= Igino Petrone =

Italian philosopher (1870–1913)

Igino Petrone (21 September 1870 – 26 July 1913) was an Italian jurist and philosopher.

He was born in the town of Limosano in the province of Campobasso. In 1891 he obtained a baccalaureate in law at the University of Naples. He obtained a scholarship that allowed him to study the philosophy of rights in Munich. He obtained in 1894, a teaching position at the University of Rome. In 1897 he was appointed professor of legal philosophy at the University of Modena. In 1900 he obtained a professorship of moral philosophy at the University of Naples. All the while, he was very active in writing about his field of interest. He was named corresponding member of the Accademia Nazionale dei Lincei

He died unexpectedly in 1913 in the town of San Giorgio a Cremano near Naples.
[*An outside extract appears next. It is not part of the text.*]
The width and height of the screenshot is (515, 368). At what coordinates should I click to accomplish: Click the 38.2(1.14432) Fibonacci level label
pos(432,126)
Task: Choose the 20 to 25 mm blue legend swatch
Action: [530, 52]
There is a school in Campobasso named in his honor.

Works
- La fase recentissima della filosofia del diritto in Germania. Analisi critica poggiata sulla teoria della conoscenza, Pisa, E. Spoerri, 1895.
- Il valore ed i limiti di una psicogenesi della morale, Rome, published by G. Balbi, 1896.
- I limiti del determinismo scientifico. Saggio del dott. Igino Petrone, Modena, G. T. Vincenzi and sons 1900. Nuova ed. Urbino, 2000. ISBN 88-392-0435-0.
- F. Nietzsche e L. Tolstoi: idee morali del tempo. Lecture before the Società "Pro Cultura", Naples, L. Pierro, 1902.
- Lo stato mercantile chiuso di Fichte (JG Fichte?) e la premessa teorica del comunismo giuridico, Naples, A. Tessitore & Figlio, 1904.
- Problemi del mondo morale meditati da un idealista, Milan-Palermo-Naples, Remo Sandron Editors, 1905.
- Il diritto nel mondo dello spirito. Saggio filosofico, Milan, Libreria Editrice Milanese, 1910.
- A proposito della guerra nostra, Naples, R. Ricciardi, 1912.
- Etica, edited and with preface by Guido Mancini, Palermo, Remo Sandron Editore, 1918.
- Ascetica, edited by Guido Mancini, Palermo, Remo Sandron editore, 1918.